The Nigerian Liquefied Natural Gas (NLNG) is poised to tackle the now prevalent gas shortage and price increase in the country. On the 4th of November 2021, it was announced its intention to cut cooking gas exports to meet the current domestic demands. The managing director of NLNG, Dr Philip Mshelbila, publicly made this known in Lagos state while also highlighting the company’s contribution to domestic LPG supply in Nigeria.

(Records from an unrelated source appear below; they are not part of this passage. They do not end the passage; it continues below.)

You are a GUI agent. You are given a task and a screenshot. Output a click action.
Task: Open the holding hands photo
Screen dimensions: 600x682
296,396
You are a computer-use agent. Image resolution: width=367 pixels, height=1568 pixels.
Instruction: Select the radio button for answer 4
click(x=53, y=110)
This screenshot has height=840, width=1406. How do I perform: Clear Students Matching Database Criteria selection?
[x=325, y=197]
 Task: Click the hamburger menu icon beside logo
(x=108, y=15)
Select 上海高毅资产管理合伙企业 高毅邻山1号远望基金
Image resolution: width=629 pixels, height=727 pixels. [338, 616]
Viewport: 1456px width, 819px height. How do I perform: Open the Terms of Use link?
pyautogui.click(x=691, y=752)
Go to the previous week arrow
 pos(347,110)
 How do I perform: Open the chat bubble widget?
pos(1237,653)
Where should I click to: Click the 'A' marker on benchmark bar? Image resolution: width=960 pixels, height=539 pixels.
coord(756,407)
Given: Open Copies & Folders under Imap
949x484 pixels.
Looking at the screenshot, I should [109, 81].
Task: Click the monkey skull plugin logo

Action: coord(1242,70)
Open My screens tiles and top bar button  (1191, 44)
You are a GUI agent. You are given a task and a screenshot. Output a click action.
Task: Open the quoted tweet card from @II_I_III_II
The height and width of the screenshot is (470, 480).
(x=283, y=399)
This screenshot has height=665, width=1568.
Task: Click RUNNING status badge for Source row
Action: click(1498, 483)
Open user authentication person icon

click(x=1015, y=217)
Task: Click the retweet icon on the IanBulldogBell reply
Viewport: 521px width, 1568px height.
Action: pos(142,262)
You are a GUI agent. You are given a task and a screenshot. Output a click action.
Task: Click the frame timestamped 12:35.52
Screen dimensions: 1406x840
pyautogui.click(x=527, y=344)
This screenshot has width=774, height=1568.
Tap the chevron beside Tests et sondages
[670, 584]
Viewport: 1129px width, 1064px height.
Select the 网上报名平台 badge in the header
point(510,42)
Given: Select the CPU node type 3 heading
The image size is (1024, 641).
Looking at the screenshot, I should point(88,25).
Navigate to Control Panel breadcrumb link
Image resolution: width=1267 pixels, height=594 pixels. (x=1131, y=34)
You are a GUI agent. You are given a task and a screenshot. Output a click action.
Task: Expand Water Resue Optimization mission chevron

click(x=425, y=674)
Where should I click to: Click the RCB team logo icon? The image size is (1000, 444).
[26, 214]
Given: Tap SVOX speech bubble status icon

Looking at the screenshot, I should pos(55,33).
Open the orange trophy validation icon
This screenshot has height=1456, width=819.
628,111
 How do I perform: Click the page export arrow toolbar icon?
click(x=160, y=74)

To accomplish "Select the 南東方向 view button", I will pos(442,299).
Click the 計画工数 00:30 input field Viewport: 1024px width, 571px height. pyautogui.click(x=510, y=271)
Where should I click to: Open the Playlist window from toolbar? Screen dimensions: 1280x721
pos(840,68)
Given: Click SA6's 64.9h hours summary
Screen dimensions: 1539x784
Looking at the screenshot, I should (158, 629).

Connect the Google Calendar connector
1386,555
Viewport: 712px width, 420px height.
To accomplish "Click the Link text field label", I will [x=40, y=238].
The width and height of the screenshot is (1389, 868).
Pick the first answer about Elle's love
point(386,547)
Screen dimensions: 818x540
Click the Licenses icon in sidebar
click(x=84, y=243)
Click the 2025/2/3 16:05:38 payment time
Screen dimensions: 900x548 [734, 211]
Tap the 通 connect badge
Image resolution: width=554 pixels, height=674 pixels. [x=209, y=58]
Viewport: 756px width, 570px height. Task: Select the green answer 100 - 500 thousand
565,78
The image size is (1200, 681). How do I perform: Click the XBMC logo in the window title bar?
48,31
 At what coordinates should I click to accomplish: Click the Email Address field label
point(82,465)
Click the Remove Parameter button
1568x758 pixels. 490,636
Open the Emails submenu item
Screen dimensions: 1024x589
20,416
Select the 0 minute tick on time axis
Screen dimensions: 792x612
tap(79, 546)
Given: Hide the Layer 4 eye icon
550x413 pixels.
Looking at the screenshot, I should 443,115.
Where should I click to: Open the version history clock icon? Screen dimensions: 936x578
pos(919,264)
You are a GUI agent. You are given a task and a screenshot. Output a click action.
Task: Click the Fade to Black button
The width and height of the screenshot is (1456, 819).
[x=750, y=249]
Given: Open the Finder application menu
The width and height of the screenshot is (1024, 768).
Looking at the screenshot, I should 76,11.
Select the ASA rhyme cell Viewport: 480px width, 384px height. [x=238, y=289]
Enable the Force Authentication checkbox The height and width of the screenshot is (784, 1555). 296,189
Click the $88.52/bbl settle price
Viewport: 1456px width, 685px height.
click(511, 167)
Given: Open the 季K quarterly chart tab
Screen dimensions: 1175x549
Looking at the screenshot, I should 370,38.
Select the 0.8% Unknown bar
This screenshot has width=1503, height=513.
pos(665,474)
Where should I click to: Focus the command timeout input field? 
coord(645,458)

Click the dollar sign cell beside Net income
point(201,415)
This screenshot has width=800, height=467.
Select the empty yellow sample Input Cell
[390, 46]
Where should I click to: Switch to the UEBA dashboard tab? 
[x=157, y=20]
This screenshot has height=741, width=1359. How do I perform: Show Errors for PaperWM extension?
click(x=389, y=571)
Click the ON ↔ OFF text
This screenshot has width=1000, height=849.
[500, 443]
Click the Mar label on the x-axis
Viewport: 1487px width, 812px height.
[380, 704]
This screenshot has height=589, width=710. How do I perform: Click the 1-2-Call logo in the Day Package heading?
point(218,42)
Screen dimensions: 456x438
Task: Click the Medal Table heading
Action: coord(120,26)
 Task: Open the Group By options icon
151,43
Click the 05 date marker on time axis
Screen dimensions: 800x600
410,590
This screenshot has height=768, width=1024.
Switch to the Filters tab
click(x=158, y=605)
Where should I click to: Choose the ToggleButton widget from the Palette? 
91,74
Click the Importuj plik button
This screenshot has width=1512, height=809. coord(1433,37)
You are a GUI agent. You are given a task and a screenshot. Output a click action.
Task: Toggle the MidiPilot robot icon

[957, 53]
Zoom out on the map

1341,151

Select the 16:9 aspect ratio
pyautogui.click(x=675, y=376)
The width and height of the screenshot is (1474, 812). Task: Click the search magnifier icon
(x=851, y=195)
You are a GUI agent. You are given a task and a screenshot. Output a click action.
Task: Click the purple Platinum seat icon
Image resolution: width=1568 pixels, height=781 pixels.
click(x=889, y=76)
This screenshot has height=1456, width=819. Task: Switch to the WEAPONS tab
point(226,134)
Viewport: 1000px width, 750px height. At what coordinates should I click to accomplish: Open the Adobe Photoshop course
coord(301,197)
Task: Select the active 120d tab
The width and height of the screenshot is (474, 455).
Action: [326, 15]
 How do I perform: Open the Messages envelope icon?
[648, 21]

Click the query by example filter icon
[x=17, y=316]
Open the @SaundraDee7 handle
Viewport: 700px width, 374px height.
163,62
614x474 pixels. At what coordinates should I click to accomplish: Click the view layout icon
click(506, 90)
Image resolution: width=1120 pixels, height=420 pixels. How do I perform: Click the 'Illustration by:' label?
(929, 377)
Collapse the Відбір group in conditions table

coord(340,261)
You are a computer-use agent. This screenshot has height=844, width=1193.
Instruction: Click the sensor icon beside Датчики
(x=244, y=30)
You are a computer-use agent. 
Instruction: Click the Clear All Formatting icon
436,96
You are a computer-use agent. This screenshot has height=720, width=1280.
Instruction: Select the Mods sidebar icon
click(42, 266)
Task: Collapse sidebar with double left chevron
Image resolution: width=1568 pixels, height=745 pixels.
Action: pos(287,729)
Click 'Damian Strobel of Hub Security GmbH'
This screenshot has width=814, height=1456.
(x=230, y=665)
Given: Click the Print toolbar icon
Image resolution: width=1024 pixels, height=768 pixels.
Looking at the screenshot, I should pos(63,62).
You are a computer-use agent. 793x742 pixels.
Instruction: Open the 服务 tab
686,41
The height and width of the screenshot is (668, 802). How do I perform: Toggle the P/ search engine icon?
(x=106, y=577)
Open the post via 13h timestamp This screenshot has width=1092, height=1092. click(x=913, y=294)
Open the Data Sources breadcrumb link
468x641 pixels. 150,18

He said, “The company has increased its committed volume to the market by consistently reducing its export LPG volumes in satisfaction of domestic demand, increasing domestic provision from 50,000MT in 2007 to 450,000MT from 2021”. The NLNG is also now increasing supply to the domestic market to 450,000 mt per annum from 250,000 mt per year earlier supplied.
NLNG, a venture involving the state-owned NNPC and Shell, Eni and TotalEnergies, produces around 7 million mt/year of LPG (propane and butane) from the six trains.
To meet the rise in supply volume, NLNG said it had increased the number of off-takers to 43 from the initial six contracted in 2007. Managing Director, Shell Nigeria Gas, Ed Ubong, said while much of the gas from the Shell-operated Gbaran-Ubie field, which produces about 864 MMcf/d of gas, is for export, the company is building infrastructure to deliver the gas to local industries.
“Shell is investing in a gas portfolio that will increase supply for Nigerian and international customers via an expanding network of plants, pipelines and export terminals,” Ubong said.
Managing Director, Seplat Petroleum, Roger Brown, said the company supplies a third of the gas that goes into power generation in the country, assuring that the company is vigorously working in line with the Federal Government’s Decade of Gas agenda.